POLECENIE 1:
Z jakiego powodu użytkownik Cubaza, choć ma same zwyżki, dostaje lekką zniżkę na ubezpieczenie według tekstu o kupnie samochodu? Odpowiedz w jednym do trzech zdań.

TEKST DO PRZECZYTANIA:
• • •
Kupno samochodu - co dalej?

Tutaj mile będą widziane wypowiedzi na temat techniki kierowania, oraz wszelkie porady dotyczące kupna, obsługi i eksploatacji pojazdu.

Moderatorzy: ella, klebek

Kupno samochodu - co dalej?

Postprzez Wiedźma » czwartek 02 czerwca 2005, 21:38

Miśki kochane, mam nadzieję, ze mi pomozecie. Mianowicie mam pytanie, jaka jest dalsza procedura po kupnie samochodu.
Auto używane ale już zarejestrowane w Polsce i jeżdzące w kraju od dłuższego czasu. Spisuję umowę i co dalej? Jakie ponoszę jeszcze koszty oprócz samych kosztów zakupu? Ja wygląda sprawa z ubezpieczeniem? I jeszcze jak to jest, jeśli kupuję ze współwłaścicielem - czy zniżki na ubezpieczenie są takie, jak ma współwłaściciel (czyli np ojciec, który ma max zniżek)? Czy auto muszę ubezpieczyć u tego samego ubezpieczyciela, co ojciec?
Z góry dzięki za odpowiedzi :)
Avatar użytkownika
Wiedźma
 
Posty: 178
Dołączył(a): wtorek 18 stycznia 2005, 16:24

Postprzez Cubaza » piątek 03 czerwca 2005, 14:25

Ja to miałem coś takiego. Auto było sprowadzane i zarejestrowane na kolesia który go przywiózł na pół roku. Potem po pół roku auto zostało przerejstrowane na mnie. Umowa. Po spisaniu umowy masz 2 tygodnie(chyba 2 albo 1) na zgłoszenie tego do urzędu skarbowego. Jak zglosisz to płacisz jeszcze podatek o wdzięcznej nazwie podatek od wzbogacenia. Idąc do urzędu miasta lub powiatowego po rejestracje i takie tam trzeba wziąść dowód rejestracyjny, ważne Oc kartę pojadu i tablice. Jeśli chcesz te same to tylko naklejkę zmienią. Dostajesz wtedy tymczasowy dowód na miesiąc i za miesiąc wraz z kartą pojazdu oraz dowodem idzie się do urzędu i wymieniają na stały. Nie pamiętam co jeszcze wtedy robiłem . Jak twój tata jest właścicielem a ty współwłaścicielem to zniżki masz takie jak tata, przynajmniej tak mi się wydaje.... A co do ubezpieczenia to nie musisz chyba kupować drugiego jak auto będzie na niego. Jednak niektóre firmy ubezpieczeniowe dają zniżki na to jak jest się ubezpieczonym już u nich albo ma się już coś ubezpieczone u nich:). Ja tak mam, że chociaż mam same zwyżki(19 lat pierwsze prawo jazdy i jedyne w rodzinie czyli największe prawdopodobieństwo wypadku) to i tak mam lekką zniżkę za to, że mam tam ubezpieczony dom i wszystkie szopy na wsi. Mam nadzieję, że troszkę przybliżyłem sprawy po tym co zrobić jak kupi się autko:)
• • •
Wpisy ze zbioru danych
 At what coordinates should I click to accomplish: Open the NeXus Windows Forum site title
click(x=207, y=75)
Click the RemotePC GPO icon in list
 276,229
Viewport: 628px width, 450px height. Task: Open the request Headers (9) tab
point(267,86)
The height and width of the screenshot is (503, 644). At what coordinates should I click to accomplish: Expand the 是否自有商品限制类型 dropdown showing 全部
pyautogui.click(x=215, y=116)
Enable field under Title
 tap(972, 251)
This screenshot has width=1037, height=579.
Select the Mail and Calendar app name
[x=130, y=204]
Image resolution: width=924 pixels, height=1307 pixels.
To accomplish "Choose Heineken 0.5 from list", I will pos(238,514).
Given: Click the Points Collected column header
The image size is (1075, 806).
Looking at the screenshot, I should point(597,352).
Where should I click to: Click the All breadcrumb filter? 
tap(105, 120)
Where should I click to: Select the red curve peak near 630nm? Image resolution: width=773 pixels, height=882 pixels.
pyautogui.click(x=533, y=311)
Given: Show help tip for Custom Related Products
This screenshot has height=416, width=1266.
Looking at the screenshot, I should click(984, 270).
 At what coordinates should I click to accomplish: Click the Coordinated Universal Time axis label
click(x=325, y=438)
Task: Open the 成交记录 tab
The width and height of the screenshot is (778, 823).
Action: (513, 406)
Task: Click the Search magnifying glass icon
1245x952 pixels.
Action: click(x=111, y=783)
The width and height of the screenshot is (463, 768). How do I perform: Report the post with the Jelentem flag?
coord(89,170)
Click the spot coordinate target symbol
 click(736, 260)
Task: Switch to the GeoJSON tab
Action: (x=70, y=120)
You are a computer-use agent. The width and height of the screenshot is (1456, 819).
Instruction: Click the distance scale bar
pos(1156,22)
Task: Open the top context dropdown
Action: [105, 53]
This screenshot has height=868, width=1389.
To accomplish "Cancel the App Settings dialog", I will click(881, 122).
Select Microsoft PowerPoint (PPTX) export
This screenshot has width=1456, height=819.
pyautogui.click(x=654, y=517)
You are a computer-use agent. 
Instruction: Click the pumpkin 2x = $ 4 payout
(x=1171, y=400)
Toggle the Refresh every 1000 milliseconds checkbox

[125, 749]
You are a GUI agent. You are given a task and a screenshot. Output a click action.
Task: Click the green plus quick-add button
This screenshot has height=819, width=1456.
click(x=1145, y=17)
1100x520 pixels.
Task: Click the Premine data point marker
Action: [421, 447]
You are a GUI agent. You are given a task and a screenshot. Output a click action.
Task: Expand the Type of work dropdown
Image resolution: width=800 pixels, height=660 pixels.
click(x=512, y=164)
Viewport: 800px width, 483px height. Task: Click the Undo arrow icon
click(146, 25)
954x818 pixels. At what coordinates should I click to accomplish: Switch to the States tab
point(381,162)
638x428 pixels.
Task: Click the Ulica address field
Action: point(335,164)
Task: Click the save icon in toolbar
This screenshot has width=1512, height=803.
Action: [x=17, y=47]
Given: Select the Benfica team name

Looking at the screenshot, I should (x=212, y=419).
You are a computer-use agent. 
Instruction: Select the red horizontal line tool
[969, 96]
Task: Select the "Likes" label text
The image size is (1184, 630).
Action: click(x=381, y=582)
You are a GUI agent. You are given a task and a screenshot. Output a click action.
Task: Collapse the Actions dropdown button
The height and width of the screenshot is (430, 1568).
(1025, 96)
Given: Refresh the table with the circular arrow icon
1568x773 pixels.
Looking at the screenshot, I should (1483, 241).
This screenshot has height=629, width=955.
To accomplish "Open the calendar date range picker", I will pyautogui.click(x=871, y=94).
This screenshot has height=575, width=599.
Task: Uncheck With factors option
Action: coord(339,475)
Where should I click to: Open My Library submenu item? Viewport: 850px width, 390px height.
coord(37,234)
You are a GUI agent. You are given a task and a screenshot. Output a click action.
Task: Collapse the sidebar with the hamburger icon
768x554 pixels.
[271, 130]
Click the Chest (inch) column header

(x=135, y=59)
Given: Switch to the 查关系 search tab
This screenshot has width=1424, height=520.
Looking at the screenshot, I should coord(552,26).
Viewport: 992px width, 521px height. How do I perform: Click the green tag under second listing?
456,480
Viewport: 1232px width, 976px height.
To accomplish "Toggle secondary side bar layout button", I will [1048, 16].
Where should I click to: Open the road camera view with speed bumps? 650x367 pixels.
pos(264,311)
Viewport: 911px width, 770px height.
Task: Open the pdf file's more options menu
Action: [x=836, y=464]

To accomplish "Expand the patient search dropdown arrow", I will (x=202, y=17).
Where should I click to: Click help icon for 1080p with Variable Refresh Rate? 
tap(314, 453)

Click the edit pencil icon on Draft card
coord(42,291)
• • •
POLECENIE 2:
Przedstaw jako listę JSON ciągów znaków, po jednym na każdy wiersz, wiersze wpisów ze zbioru danych od ich początku aż do wiersza z „pyautogui.click(x=533, y=311)” włącznie. Pomiń puste wiersze.

ROZWIĄZANIE ZADANIA 1:
Dostaje ją, ponieważ u tego samego ubezpieczyciela ma ubezpieczony dom i wszystkie szopy na wsi. Niektóre firmy ubezpieczeniowe dają bowiem zniżki osobom, które mają już u nich coś ubezpieczone.

ROZWIĄZANIE ZADANIA 2:
[
  " At what coordinates should I click to accomplish: Open the NeXus Windows Forum site title",
  "click(x=207, y=75)",
  "Click the RemotePC GPO icon in list",
  " 276,229",
  "Viewport: 628px width, 450px height. Task: Open the request Headers (9) tab",
  "point(267,86)",
  "The height and width of the screenshot is (503, 644). At what coordinates should I click to accomplish: Expand the 是否自有商品限制类型 dropdown showing 全部",
  "pyautogui.click(x=215, y=116)",
  "Enable field under Title",
  " tap(972, 251)",
  "This screenshot has width=1037, height=579.",
  "Select the Mail and Calendar app name",
  "[x=130, y=204]",
  "Image resolution: width=924 pixels, height=1307 pixels.",
  "To accomplish \"Choose Heineken 0.5 from list\", I will pos(238,514).",
  "Given: Click the Points Collected column header",
  "The image size is (1075, 806).",
  "Looking at the screenshot, I should point(597,352).",
  "Where should I click to: Click the All breadcrumb filter? ",
  "tap(105, 120)",
  "Where should I click to: Select the red curve peak near 630nm? Image resolution: width=773 pixels, height=882 pixels.",
  "pyautogui.click(x=533, y=311)"
]